■ DATA PROVIDED ■
-- Opening Marker --

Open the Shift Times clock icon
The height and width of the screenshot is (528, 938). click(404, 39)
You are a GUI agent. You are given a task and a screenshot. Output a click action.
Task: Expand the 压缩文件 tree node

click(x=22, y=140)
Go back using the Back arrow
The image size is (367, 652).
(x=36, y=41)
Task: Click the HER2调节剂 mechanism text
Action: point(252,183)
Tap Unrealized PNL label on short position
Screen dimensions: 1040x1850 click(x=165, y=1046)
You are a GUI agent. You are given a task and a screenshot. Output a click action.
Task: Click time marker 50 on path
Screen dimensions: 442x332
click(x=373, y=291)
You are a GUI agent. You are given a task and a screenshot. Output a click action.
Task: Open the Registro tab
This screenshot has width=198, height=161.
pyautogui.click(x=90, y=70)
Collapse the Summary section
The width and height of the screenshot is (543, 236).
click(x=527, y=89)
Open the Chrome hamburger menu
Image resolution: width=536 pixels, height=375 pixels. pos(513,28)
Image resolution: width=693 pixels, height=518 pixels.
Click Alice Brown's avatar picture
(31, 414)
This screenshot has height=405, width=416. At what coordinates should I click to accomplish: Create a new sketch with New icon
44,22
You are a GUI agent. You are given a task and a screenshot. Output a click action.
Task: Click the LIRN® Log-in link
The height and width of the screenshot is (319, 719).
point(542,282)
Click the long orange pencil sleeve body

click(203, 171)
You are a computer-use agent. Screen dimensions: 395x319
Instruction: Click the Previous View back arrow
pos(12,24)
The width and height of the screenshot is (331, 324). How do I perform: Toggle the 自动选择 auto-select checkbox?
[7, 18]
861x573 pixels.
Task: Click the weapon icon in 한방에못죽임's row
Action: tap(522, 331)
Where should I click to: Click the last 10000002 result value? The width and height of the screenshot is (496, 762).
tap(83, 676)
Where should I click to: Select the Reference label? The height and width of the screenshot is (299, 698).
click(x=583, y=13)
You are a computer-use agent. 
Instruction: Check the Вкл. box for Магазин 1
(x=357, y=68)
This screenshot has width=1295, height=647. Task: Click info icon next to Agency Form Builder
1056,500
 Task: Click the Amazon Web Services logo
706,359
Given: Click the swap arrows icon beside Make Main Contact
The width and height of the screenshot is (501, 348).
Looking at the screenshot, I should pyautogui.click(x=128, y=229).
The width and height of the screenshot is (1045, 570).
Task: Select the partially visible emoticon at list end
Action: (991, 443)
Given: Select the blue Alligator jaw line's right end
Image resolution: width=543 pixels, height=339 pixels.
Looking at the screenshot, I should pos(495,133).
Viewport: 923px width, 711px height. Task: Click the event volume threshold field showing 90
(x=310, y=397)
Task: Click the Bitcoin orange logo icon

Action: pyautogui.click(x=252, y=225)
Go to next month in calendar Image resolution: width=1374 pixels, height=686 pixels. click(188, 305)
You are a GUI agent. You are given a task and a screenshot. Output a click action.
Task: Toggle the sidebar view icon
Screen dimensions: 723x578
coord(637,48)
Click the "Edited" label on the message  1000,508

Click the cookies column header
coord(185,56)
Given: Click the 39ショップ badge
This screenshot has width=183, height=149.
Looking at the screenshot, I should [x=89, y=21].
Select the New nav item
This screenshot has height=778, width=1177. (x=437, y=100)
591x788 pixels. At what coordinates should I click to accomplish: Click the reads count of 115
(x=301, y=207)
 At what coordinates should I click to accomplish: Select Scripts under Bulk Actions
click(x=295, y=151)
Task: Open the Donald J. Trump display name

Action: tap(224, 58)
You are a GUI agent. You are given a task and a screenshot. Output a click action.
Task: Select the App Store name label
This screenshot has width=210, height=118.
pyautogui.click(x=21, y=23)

-- Closing Marker --

■ ASSIGNMENT ■
Using the material above, filter for lines holding "computer" and copy each one.

■ RESPONSE TO THIS EXERCISE ■
You are a computer-use agent. Screen dimensions: 395x319
You are a computer-use agent. 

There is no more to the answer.